Kraft Heinz filed a Form 8-K with the U.S. Securities and Exchange Commission containing a detailed discussion of Kraft’s second quarter results as well as a Form 10-Q containing a detailed discussion of Heinz’s second quarter results. Subsequent to the end of the second quarter, the company successfully completed the merger of Kraft and Heinz.
“The company is focused on the difficult and challenging process of integrating our two businesses,” said Kraft Heinz CEO Bernardo Hees. “We have a lot of hard work ahead of us as we continue to design our new organization, always putting our consumers first.”
The company remains confident in its ability to deliver against its initial financial expectations for the merger of Kraft and Heinz, including its expectation to generate aggressive, run-rate cost savings of $1.5 billion by the end of 2017, inclusive of savings from productivity and cost savings initiatives contemplated prior to the merger. As a matter of practice, however, Kraft Heinz does not expect to issue or update earnings guidance going forward.
Kraft’s net revenues decreased 4.9 percent including a negative 1.4 percent impact from currency. Kraft Organic Net Revenues decreased 3.3 percent driven by a 2.6 percent decline from volume/mix and a 0.7 percent decline from lower net pricing. Volume/mix included an approximate one percentage point negative impact from the timing of Easter-related shipments and an approximate one percentage point negative impact from lower ready-to-drink beverage sales resulting from decreased promotional activity versus the prior year quarter as well as retail inventory shifts this year. Lower net pricing reflected pricing actions in the Cheese and Foodservice businesses related to lower dairy costs that were partially offset by the carryover impact of price increases taken in prior quarters, according to the Kraft Heinz Company.
Operating income of $923 million and diluted EPS of $0.92 included $56 million ($0.06 per diluted share) in spending on cost savings initiatives, $37 million ($0.04 per diluted share) in merger-related costs, a $21 million ($0.02 per diluted share) gain on the sale of assets, and $20 million ($0.02 per diluted share) in unrealized gains from hedging activities.

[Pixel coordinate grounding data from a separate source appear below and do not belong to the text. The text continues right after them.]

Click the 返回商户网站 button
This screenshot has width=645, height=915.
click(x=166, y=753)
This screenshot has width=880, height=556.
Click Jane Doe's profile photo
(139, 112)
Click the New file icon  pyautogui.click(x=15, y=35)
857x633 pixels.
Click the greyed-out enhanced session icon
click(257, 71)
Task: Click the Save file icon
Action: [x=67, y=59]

Excluding the impact of these factors in both years, operating income grew at a mid-single-digit rate and EPS grew at a double-digit rate. This growth was primarily driven by a combination of favorable commodity costs (mainly in the dairy and meat categories) net of pricing; lower selling, general and administrative (“SG&A”) expenses driven by reductions in less effective advertising spending; and lower manufacturing costs driven by net productivity. EPS growth was further enhanced by a lower effective tax rate and lower net interest expense versus the prior year quarter.
Free Cash Flow through the first six months of 2015 was $802 million, up from $454 million for the same period during the prior year, reflecting working capital improvements that more than offset an increase in capital expenditures.

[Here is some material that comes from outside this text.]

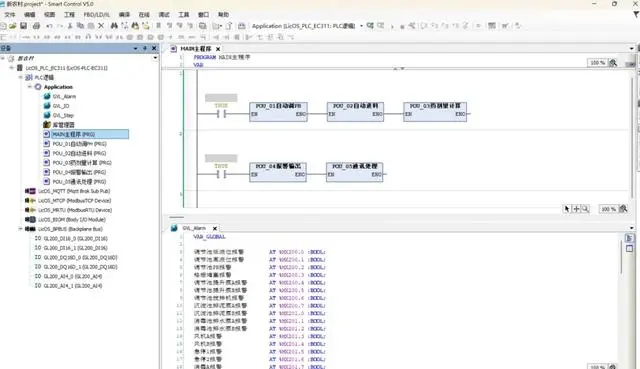This screenshot has width=640, height=369.
Task: Click the POU_03 function block in ladder
Action: point(435,111)
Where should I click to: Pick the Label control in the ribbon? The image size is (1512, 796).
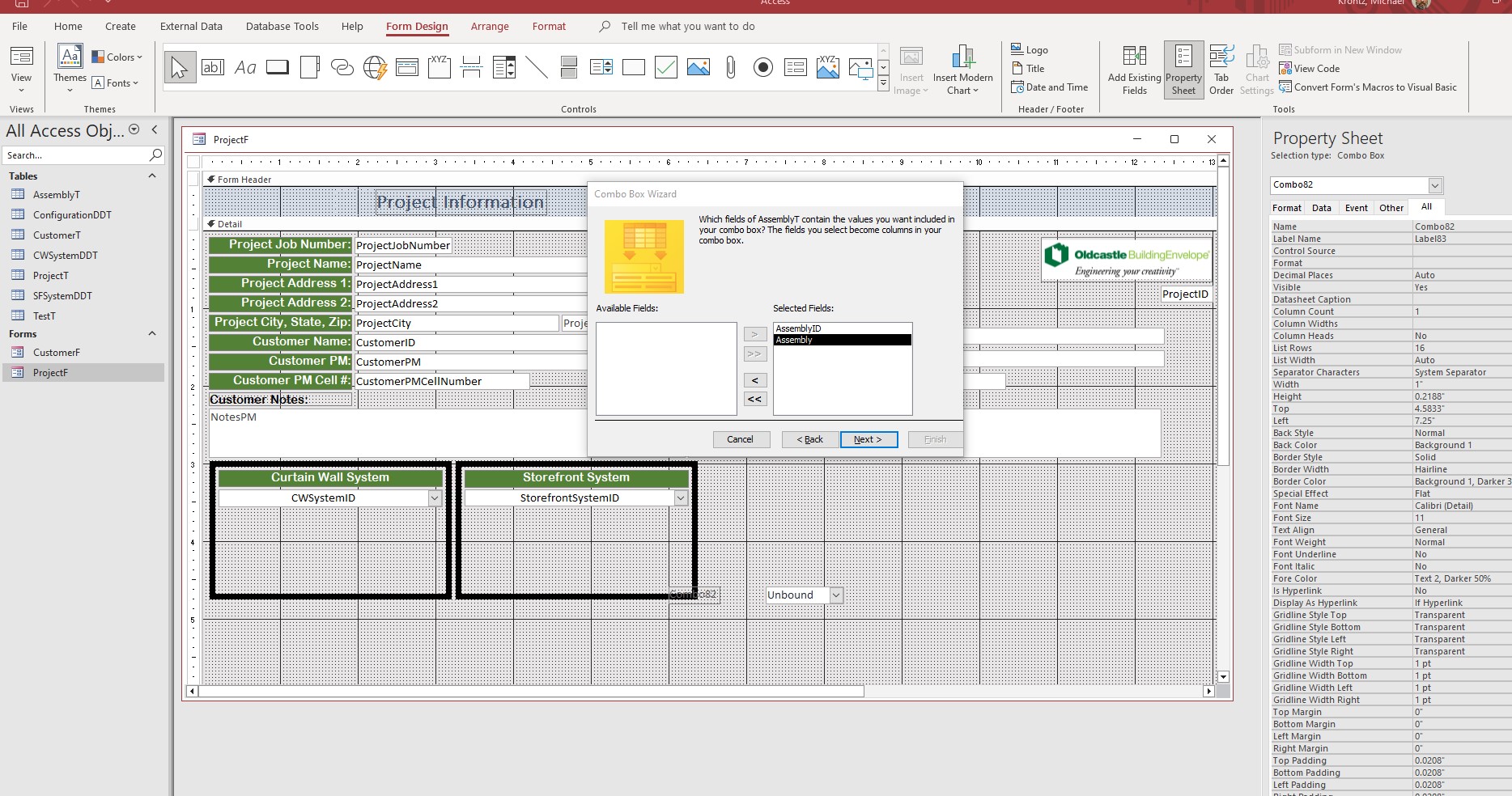[245, 68]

Heinz’s sales declined 4.1 percent due to a negative 9.4 percent impact from foreign exchange translation and a 0.6 percent reduction from the divestiture of a frozen food business in the U.K.
Net pricing increased by 4.2 percent driven by higher pricing across all segments, primarily due to Latin America. Volume increased 1.7 percent driven by higher inventory stock at U.S. retailers in the first quarter of 2014 prior to the implementation of SAP, as well as raw material and packaging supply constraints in Venezuela. These volume gains were partially offset by volume declines due to the timing of the Ramadan festive season in Indonesia, volume declines due to reduced trade promotions in Russia, product rationalization in Europe, and category declines in Italy.
Adjusted EBITDA increased $46 million, or 6.7 percent, to $739 million, primarily driven by gross profit as a result of increased sales in North America and Venezuela, cost of goods sold (COGS) productivity initiatives, and an overall reduction in SG&A. These gains were partially offset by unfavorable foreign exchange translation rates in all segments and increased marketing spending in North America.